Although it doesn’t happen in a physical sense like seeing a chainlink getting unraveled, the system will deem the changing block invalid because it doesn’t have the same indicator anymore of a legit block within the entirety of the blockchain. Such a concept is what makes blockchains so secure.
Thanks to the very fast processing speeds that the latest computers can offer these days, the process of calculating and verifying blocks can be done in a matter of seconds. Some cryptocurrency institutions even devote entire facilities of mainframes and supercomputers just to make sure that their clients are offered the best and fastest services they can ever expect.
In addition to that, they also assign IT personnel that are tasked to monitor and enhance the flow of their services in cases when digital machines fall short. To ensure that any modification is valid, cryptocurrencies have a mechanism called “proof of work.”
Although it slows down the block-creation process, it is a necessary procedure because it makes sure that any block that exists is an important contributory link to the entire chain. In the case of Bitcoin, it usually takes 10 minutes of calculation time to create a block and add it to the chain.
Depending on the type of any given cryptocurrency, such transaction speed could vary: it could be lesser, it could be higher.
What makes it very hard to tamper with the information inside it is that if you change just one block, you’d have to recalculate the other hashes of all the other blocks to make your modification valid. No matter how skillful a hacker is who would try to attack a blockchain, he would not have the processing power to make it happen.
We can say then that the security of a blockchain lies in the creative use of hashing and the proof of work scheme. Aside from the 2, another idea that makes blockchain even stronger is the fact that it is distributed. This is where decentralization comes into play.
Instead of having a central node where all data is stored, blockchains utilize the power of peer-to-peer networking where any computer connected to the internet can act as a storage device. When a computer joins the blockchain network, the user can get a copy of the full blockchain.
That user can then use it to verify if the block flow is still in order. The cool thing about such an activity is that you don’t have to possess some very advanced technical know-how. Anyone with the most basic computer knowledge can volunteer for this activity.

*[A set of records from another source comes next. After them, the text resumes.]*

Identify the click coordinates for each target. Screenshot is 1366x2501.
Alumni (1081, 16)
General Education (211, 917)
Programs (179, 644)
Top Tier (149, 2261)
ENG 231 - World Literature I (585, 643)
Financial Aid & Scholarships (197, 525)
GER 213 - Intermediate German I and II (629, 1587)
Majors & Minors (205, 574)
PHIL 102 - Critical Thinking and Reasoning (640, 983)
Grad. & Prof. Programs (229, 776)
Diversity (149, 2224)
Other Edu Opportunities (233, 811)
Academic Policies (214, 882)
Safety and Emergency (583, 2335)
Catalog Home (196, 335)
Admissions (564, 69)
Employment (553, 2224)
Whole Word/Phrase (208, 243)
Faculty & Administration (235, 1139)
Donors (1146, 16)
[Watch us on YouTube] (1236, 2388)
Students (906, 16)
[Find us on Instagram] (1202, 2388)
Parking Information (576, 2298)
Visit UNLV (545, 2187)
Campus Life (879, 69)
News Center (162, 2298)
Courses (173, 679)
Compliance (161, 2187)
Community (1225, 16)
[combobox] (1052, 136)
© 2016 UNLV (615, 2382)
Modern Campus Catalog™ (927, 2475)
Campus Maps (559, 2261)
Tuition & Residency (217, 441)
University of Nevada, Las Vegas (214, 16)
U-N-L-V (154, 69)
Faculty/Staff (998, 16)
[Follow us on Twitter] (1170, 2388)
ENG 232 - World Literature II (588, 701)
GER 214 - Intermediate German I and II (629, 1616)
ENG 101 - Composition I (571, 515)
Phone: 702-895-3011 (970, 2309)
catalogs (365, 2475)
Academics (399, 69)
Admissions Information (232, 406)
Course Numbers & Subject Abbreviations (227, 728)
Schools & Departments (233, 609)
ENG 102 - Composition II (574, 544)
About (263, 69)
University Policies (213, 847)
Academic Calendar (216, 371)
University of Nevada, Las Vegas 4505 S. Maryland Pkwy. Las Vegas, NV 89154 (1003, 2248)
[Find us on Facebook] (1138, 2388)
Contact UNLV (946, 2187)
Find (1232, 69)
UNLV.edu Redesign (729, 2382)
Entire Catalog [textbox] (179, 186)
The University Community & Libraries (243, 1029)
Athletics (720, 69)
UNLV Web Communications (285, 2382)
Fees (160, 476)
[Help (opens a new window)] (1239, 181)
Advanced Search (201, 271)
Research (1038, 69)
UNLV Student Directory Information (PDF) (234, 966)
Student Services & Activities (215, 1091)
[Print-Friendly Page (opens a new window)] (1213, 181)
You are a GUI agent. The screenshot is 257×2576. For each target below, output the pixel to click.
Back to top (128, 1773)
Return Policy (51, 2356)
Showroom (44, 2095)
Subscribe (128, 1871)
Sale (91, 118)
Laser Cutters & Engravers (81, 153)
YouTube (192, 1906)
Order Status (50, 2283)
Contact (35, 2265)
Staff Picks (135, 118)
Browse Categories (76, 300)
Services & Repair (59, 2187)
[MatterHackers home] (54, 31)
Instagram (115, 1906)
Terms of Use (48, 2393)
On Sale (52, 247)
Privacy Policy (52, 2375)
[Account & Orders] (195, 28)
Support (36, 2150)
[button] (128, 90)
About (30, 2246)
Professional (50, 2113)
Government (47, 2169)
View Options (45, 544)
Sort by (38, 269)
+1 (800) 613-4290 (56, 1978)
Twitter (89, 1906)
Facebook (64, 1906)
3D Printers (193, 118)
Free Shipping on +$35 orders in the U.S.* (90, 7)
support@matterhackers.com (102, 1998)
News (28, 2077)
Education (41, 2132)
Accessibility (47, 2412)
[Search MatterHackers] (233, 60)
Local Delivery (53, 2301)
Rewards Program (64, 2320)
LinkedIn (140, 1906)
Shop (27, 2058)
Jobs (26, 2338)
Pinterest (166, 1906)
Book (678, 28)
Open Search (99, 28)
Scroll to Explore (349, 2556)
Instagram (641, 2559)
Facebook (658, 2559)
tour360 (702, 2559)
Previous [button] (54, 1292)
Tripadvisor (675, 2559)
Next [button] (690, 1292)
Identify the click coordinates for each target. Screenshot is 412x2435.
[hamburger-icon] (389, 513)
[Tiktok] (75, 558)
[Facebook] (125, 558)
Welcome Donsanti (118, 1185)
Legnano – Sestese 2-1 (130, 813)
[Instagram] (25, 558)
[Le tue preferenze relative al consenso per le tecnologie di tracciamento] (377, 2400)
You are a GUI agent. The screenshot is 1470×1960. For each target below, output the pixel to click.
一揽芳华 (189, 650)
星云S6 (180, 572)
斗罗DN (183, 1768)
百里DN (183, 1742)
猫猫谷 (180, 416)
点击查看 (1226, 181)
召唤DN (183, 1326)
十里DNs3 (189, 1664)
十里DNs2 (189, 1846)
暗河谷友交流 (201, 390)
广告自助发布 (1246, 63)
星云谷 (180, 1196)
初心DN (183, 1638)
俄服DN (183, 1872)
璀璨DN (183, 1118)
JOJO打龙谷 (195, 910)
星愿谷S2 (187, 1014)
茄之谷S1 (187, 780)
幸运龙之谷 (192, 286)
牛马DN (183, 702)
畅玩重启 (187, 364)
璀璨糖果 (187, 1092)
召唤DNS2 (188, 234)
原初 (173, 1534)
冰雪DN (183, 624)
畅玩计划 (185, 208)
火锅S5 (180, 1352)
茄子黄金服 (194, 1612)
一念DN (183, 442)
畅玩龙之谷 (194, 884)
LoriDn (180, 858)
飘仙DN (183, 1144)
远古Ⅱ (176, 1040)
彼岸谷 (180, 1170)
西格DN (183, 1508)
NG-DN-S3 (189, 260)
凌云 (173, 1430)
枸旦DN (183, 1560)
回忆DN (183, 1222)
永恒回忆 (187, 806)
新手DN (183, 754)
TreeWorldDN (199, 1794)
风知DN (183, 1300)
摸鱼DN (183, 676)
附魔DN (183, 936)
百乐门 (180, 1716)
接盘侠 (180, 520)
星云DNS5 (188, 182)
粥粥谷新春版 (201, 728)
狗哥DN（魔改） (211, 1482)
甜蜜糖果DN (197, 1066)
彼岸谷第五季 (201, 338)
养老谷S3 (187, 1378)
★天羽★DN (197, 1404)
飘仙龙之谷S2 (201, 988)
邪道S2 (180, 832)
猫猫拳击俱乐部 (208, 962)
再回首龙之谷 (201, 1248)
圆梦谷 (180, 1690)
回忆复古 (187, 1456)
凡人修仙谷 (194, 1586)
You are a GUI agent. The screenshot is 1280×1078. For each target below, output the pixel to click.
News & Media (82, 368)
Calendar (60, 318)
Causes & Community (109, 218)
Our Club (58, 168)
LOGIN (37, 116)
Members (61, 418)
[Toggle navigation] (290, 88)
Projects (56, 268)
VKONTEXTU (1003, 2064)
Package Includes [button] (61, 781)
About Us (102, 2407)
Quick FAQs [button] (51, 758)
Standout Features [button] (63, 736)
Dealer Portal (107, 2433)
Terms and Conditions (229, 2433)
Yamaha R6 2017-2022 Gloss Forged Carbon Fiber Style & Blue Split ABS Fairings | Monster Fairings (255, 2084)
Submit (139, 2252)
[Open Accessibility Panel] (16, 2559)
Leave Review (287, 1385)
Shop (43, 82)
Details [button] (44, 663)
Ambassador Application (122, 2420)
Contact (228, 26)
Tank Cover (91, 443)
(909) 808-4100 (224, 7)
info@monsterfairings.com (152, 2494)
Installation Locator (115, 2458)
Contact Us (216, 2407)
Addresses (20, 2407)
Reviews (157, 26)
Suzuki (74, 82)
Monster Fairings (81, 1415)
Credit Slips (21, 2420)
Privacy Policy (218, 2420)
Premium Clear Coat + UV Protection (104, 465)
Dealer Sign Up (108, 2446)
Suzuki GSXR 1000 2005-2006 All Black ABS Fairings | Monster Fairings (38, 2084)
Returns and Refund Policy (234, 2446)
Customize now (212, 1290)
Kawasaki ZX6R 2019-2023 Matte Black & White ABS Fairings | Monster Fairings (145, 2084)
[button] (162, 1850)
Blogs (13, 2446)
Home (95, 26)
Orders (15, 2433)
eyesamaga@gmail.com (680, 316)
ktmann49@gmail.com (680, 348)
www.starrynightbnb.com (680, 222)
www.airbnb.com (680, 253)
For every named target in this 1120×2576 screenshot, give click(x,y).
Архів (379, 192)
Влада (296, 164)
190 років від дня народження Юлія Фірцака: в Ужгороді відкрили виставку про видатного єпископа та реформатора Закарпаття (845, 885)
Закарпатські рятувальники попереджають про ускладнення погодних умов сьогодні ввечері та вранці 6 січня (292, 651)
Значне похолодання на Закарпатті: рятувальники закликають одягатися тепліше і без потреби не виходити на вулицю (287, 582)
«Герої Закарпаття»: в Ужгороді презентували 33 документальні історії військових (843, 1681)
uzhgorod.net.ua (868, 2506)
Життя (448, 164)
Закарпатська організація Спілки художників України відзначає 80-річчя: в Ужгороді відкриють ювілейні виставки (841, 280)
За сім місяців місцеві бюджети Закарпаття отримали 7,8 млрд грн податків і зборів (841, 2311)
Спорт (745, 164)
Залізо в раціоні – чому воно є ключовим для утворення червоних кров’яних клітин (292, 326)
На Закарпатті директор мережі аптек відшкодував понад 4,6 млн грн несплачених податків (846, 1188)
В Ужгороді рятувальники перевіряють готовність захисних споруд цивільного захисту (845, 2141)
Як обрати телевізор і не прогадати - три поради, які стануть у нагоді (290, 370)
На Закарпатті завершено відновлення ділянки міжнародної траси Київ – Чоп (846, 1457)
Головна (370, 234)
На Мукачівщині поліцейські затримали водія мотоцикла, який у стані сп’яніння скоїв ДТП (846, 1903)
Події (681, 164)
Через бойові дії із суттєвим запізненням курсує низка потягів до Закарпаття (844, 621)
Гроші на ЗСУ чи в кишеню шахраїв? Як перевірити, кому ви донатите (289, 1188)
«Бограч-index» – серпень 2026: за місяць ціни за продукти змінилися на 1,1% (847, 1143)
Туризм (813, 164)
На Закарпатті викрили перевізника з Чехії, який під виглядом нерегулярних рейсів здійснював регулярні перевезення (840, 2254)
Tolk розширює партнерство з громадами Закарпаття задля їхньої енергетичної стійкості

If someone creates a new block, a copy of that block will be sent to every node on the network. Every node will then verify if the block is legit and hasn’t been tampered with. And if the process checks out, the block will be successfully added to the blockchain.
All of the nodes will act as a jury to a block inclusion – they will have the right to either agree or disagree if the block must be added to the chain or not. Blocks that have fishy appearances or those that have invalid proof of work will be rejected instantly.
So to successfully change something to the blockchain, you’d have to modify the other existing blocks for each of the copies that those nodes hold. And since such a feat would be next to impossible, no hacker would be ever foolish enough to orchestrate such an attack, unless there are more than 50% of them working within the network, at least that’s the closest approximation according to experts.